Die Verordnung - eine sogenannte Delegationsverordnung - wurde von Bürgermeister Georg Willi (Grüne) unterschrieben. Ein Rechtsgutachten vom Verfassungsrechtler Heinz Mayer argumentierte aber, dass der Gemeinderat für die Verordnung zuständig gewesen wäre. Ein Gutachten von Karl Weber von der Uni Innsbruck, das die Grünen in Auftrag gegeben hatten, war da anderer Auffassung, weil nicht Verkehrsstadträtin Schwarzl, sondern Willi unterschrieben hatte. Die Koalitionspartner und die Oppositionsparteien warfen Schwarzl vor, im Alleingang die temporäre Begegnungszone eingeführt zu haben, eine Deeskalation im Vorfeld sei gescheitert.

Schwarzl selbst meinte vor ihrer Abwahl, dass sie „erstaunt“ sei - nicht aber verletzt. Seit 30 Jahren sitze sie nun bereits im Gemeinderat, das stets ein Gremium mit „Niveau“ gewesen sei. In den vergangenen zwei Jahren habe sich dies geändert: „Absichtliche Verletzungen“ und „Diffamierungen“ würden nun passieren - dies habe bei einem Teil der Opposition die inhaltliche Arbeit abgelöst. Sie habe den Eindruck, dass die rechtliche Frage nur ein „Vorwand“ sei, immerhin gebe es zwei Rechtsmeinungen. Vielmehr würde sich die Angelegenheit um Mobilitätspolitik drehen.

Diese sei nämlich ein Spannungsfeld, „wo man es eigentlich niemanden recht machen kann“. Zudem denke sie, dass einige Vertreter der Koalition „das Mutige, das wir vereinbart haben, nicht mittragen wollen“. Nachdem ihr mangelnde Kommunikation vorgeworfen wurde, legte sie in Richtung Regierungspartner noch nach: „Kommunikation bedeutet auch, dass man ein Gegenüber hat“. Dieses Gegenüber habe sie selbst oft vermisst. Zu bedenken gab sie auch noch, dass sie selbst das Vizebürgermeisterinnenamt nicht wollte, sondern „weil die Koalitionspartner mich wollten“. Sie erinnerte daran, dass die vormalige Vizebürgermeisterin Christine Oppitz-Plörer (FI) nach den Kostensteigerungen beim Bau der Patscherkofelbahn vor einem Jahr ebenso aus dem Amt gewählt wurde und sagte: „Der Umgang mit diesem Amt ist ein ziemlich fataler“.
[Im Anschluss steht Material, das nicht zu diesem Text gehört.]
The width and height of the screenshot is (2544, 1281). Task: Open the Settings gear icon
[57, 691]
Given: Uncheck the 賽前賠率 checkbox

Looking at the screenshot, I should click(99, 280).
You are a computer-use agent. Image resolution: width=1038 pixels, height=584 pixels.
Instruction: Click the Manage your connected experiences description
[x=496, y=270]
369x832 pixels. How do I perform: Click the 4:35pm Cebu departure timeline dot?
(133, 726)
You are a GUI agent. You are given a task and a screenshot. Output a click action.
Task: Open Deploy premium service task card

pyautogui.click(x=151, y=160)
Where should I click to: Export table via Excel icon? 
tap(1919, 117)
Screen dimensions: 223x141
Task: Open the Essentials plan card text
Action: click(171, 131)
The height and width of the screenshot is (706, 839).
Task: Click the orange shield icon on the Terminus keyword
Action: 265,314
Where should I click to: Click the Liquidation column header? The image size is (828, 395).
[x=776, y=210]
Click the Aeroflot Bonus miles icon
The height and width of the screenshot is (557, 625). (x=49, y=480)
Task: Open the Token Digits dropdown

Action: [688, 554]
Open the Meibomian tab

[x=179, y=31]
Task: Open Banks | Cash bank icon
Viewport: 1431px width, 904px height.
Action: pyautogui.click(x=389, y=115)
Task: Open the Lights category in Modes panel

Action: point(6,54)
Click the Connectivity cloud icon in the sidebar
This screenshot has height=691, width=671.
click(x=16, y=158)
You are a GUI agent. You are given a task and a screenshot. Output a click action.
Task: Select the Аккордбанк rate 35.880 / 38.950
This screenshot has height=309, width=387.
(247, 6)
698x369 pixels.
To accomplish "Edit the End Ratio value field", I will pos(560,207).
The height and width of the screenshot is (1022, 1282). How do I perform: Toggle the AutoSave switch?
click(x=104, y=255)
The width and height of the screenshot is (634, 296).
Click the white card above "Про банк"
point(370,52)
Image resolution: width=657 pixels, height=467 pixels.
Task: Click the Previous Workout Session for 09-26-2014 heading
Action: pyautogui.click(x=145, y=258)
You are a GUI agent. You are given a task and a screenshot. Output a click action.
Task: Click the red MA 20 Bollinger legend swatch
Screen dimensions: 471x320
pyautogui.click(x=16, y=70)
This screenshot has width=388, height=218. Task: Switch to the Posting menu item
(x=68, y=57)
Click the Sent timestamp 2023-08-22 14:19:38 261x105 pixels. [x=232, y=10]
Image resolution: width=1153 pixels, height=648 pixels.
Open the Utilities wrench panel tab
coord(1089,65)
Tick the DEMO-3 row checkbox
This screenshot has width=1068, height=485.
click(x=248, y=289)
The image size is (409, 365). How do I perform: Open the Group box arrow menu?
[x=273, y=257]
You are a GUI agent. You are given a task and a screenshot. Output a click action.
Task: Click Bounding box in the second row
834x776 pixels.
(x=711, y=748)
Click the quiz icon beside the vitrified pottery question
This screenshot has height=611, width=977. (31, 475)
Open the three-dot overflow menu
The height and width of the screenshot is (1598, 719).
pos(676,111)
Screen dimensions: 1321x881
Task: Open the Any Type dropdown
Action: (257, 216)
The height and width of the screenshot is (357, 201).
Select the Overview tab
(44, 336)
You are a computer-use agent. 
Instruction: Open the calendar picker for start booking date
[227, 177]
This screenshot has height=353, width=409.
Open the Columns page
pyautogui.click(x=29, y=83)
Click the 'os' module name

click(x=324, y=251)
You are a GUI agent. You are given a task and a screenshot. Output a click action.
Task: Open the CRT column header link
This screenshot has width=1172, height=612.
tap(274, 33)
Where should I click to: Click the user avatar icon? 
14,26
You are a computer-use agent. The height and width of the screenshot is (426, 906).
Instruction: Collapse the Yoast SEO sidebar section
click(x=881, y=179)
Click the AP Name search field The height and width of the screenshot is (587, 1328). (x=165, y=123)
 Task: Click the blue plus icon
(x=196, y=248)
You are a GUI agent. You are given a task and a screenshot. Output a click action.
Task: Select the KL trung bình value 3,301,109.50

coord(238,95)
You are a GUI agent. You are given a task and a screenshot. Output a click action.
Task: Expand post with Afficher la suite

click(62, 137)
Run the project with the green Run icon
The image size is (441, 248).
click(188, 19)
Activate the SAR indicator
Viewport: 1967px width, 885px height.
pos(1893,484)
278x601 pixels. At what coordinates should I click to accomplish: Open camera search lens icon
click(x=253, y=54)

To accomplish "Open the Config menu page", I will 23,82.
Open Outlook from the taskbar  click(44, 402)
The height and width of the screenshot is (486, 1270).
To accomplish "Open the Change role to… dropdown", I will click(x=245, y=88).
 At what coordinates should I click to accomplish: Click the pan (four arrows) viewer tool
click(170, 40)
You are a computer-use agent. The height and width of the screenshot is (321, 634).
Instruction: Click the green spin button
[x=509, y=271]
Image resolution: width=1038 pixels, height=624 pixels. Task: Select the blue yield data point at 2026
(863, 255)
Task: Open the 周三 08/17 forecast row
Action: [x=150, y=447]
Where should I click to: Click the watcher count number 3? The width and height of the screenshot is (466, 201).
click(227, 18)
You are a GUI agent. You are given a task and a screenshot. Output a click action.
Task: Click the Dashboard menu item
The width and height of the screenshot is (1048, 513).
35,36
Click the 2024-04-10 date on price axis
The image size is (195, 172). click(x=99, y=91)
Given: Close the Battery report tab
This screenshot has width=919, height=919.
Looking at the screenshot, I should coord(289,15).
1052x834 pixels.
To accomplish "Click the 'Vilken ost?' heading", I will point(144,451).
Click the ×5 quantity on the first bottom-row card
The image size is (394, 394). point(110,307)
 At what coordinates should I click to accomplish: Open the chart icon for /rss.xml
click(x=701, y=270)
Willi hatte bei der Debatte im Vorfeld noch versucht, die Koalitionspartner zu überzeugen, Schwarzl nicht abzuwählen. In Innsbruck hätten die Menschen aufgrund der Coronakrise die „größten Sorgen“, der Gemeinderat würde sich stattdessen mit einem Abwahlantrag wegen einer „angeblich unkorrekt verordneten temporären Begegnungszone für drei Wochen“ beschäftigen, kritisierte Willi. Vor allem in Anbetracht dessen, dass diese Begegnungszone im Anschluss vom Gemeinderat auch beschlossen wurde. „Ich halte es für unerträglich, dass eine Verordnung, die in meinem Namen verordnet wurde, auf dem Rücken der Uschi Schwarzl zu einem Abwahlantrag führt“, hielt er fest.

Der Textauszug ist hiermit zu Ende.